Work item: Shown below are entries with pictures; the line with "At what coordinates" through the line with "Task: Click the Visa card icon" is the span to retype exactly, and the pictures stay out.

Data provided:
╔══
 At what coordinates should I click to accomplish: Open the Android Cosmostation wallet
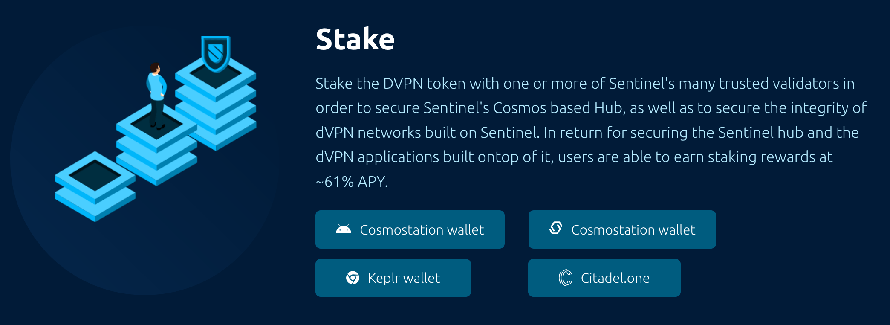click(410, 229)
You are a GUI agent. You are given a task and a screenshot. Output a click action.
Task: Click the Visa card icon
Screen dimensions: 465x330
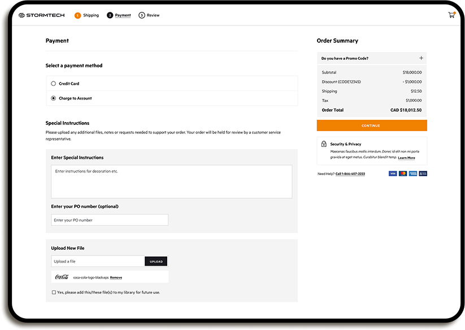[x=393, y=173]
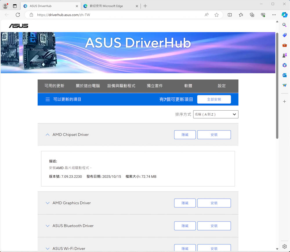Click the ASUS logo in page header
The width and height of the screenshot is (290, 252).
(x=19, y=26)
╚══
╔══
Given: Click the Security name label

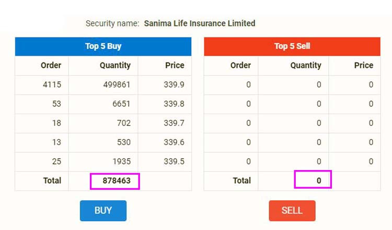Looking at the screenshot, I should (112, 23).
╚══
Answer to this exercise:
 At what coordinates should I click to accomplish: Open the Android Cosmostation wallet
click(410, 229)
You are a GUI agent. You are given a task and a screenshot. Output a click action.
Task: Click the Visa card icon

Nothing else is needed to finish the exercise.